The food in Copenhagen is excellent and actually not having to eat ants at the worlds best restaurant, didn’t seem so disappointing after all. We decided the way to go was to check out establishments run by restaurateur Claus Meyer, the co-founder of Noma. And what a genius idea that was, even if we do say so our selves.
First stop- Meyer’s Bageri. From the moment you walk into the bakery, the aroma of fresh bread is just overwhelming, and heavenly. The Danish pastry is famed for a reason. The cinnamon rolls were perfectly formed, gently sweet and fragrant. The hint of cardamom made these the best cinnamon buns we ever had. There’s nowhere to sit but it’s great to takeaway plenty of treats for later.
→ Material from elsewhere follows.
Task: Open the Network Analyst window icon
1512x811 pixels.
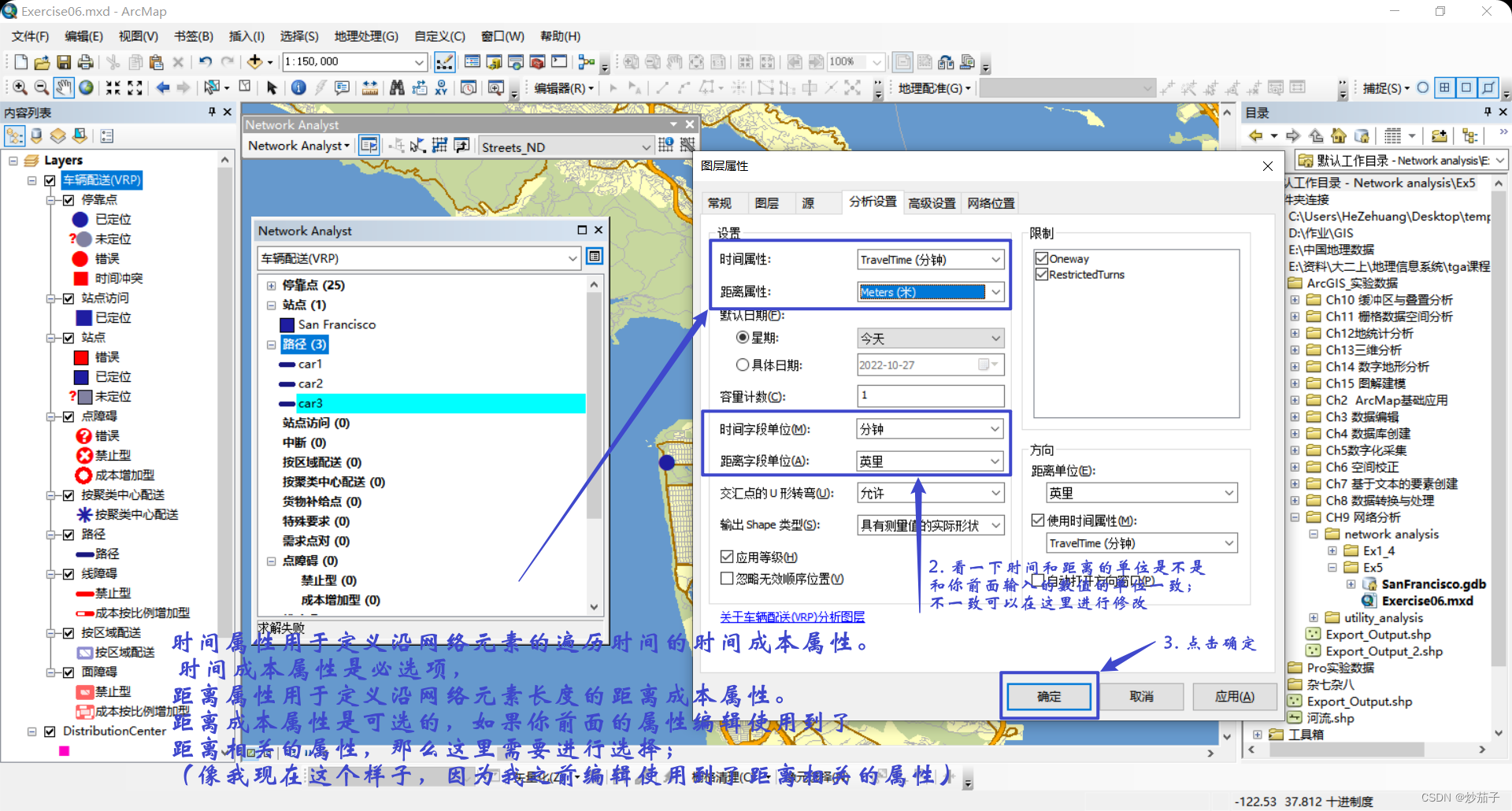Action: click(x=369, y=145)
A few doors away is Meyer’s Deli. It’s more of a casual, cafe which is definitely ‘hygaee.’ It’s a trendy spot by the looks of it. It seems to be the place to sit and ponder, read a book or tap away at a laptop for the afternoon for locals. The produce is locally sourced and it’s difficult not to get carried away and over order. The Nordic classics are rather hearty. The assortment of fresh breads with hearty, hot soup was great on a day when there was a chill in the air and a sprinkling of snow out.
The pork burger with crackling was piled high, exploding with purple cabbage slaw and mustard and served with roast potatoes and horseradish aoili. The burger was packed full of flavour and wholesome, we could have easily stayed all day to finish it.
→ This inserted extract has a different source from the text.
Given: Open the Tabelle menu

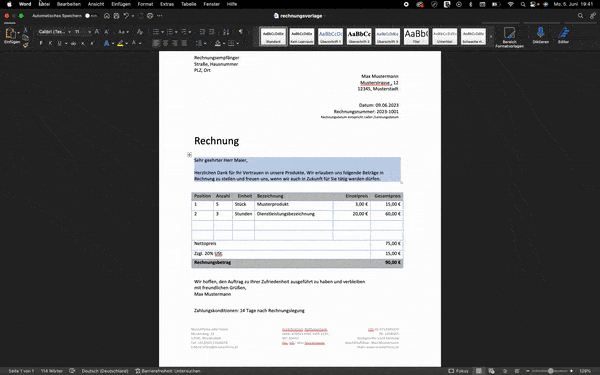Looking at the screenshot, I should coord(189,4).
Despite that we couldn’t resist a cappuccino and the scrumptious salted caramel brownie.
The Standard was by far the best choice. Located close to Nyhavn in an art deco building by the waterfront, it houses several different dining spaces. The Almanak is a funky, modern restaurant and the food is just phenomenal. It’s a great place to celebrate a birthday or anniversary.
Whilst sandwiches for lunch sounded rather simple, it was far from it. The smørebrød is a classic Nordic open faced sandwich. These are great, as instead of squishing all the the delicious filling under bread, the best part of the sandwich is on display. The chicken salad with sunchoke and crispy chicken skin with diced apple slaw on a dense rye bread was just fantastic.
It’s been a while since we were completely blown away by a dessert. But when dessert is unimaginable, one can’t help but get rather excited. It was the most unusual dessert we have ever seen. It looked like a mound of pebbles and gravel with grass. The multiple textures, the complexity of flavours and the whole concept was just outstanding. The white chocolate mousse, fermented sour cream and apple sorbet with meringue was a taste sensation, and a brilliant creation.
Whilst Noma puts Copenhagen on the foodie map, there are some really wonderful places to enjoy outstanding nouveau Nordic cuisine without reservations.